Na Sul da Bahia, a demarcação da Terra Indígena Aldeia Velha vem de um luta iniciada em 1998. Naquele ano, um grupo de 35 famílias pataxós ocupou a área de uma fazenda de onde diziam que seus antepassados foram expulsos por grileiros, quatro décadas antes.

— O difícil foi entrar, agora não vamos sair mais. Nós queremos a demarcação de Aldeia Velha — defendeu Ipê, uma liderança da ocupação, há exatos 25 anos, ao jornal A Tarde.

De acordo com a prefeitura de Porto Seguro, foram encontrados sambaquis (acúmulos de materiais orgânicos e calcário fossilizados pela ação do tempo) na região de Aldeia Velha que indicam a presença de povos que viveram por ali entre 8 mil e 2 mil anos atrás. Há indícios, inclusive, de que a aldeia indígena que ali estava seria uma importante sede na localidade.

— Demarcar a Aldeia Velha é assegurar o direito histórico que temos como herdeiros de nossos ancestrais — defendeu Emerson Pataxó, vice-presidente da Associação de Jovens Indígenas Pataxó. — A verdade é que o que nos restou foram apenas recortes de terra do nosso antigo território.

Pouco tempo

Santilli explica que as terras indígenas já demarcadas estão concentradas na Amazônia Legal. Por isso, a partir de agora haverá cada vez mais demarcações em outros biomas brasileiros. Entre as 13 TIs que devem ser homologadas, nove estão no Cerrado, na Caatinga e na Mata Atlântica.

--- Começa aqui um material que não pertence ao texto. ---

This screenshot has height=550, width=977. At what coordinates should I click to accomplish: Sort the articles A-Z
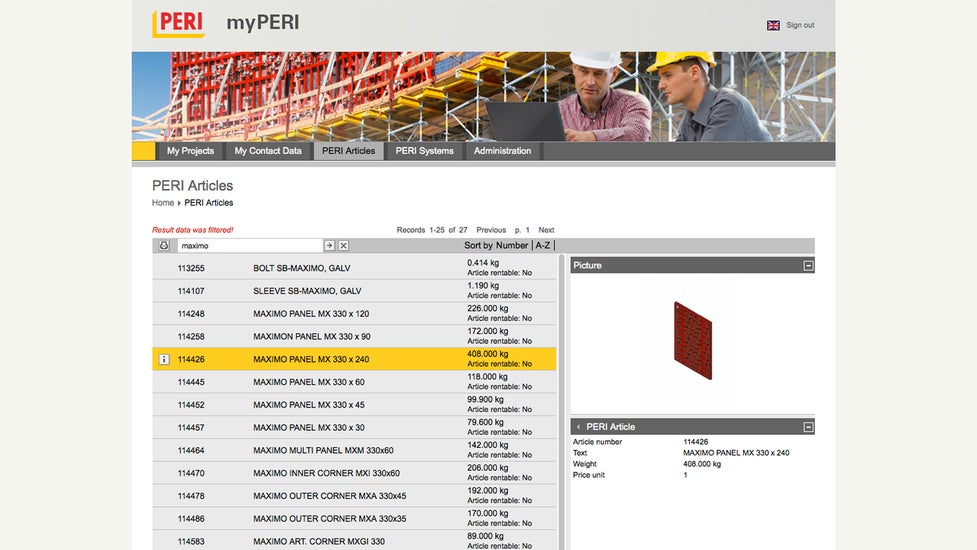(x=542, y=245)

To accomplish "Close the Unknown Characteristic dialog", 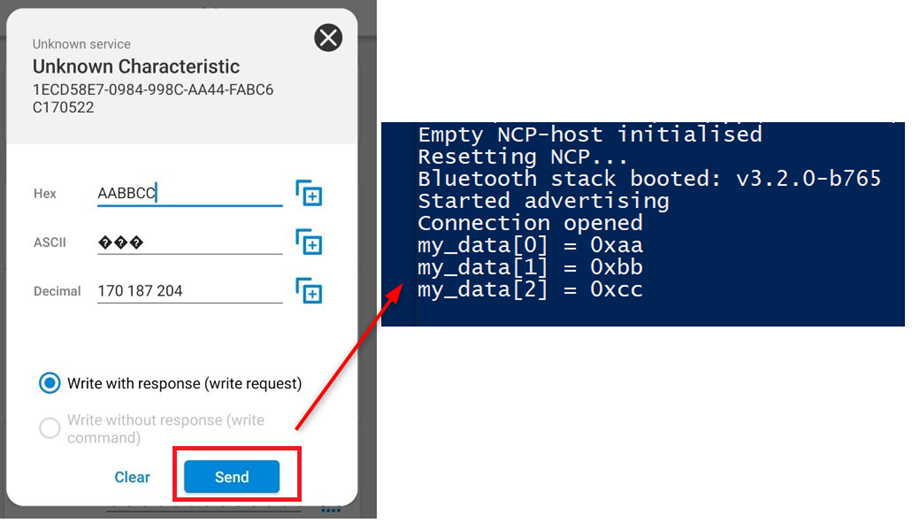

— Isso é indicativo das demandas que ainda faltam resolver, que estão em boa medida concentradas fora da Amazônia. Há um grau de ocupação fundiária maior nessas outras regiões. Isso gera mais conflitos, o que aumenta a judicialização e, portanto, mais demora — disse o sócio-fundador do ISA.

Depois dessas 13 homologações, ainda vai haver mais 61 terras declaradas pelo Ministério da Justiça, a etapa anterior à homologação. Há ainda 124 em identificação (o estágio mais inicial, em estudo por grupo de trabalho nomeado pela Funai) e 43 identificadas (terras com relatório aprovado pela presidência da Funai), segundo o painel Terras Indígenas do ISA.

Mesmo com o apoio do governo federal, é improvável que todas elas sejam homologadas em quatro anos, avalia Dinamam Tuxá, da Apib. Muitas são questionadas na Justiça.

— Mas vamos tentar homologar o máximo que der nesse período — diz o líder indígena, que se diz ainda traumatizado com os últimos quatro anos.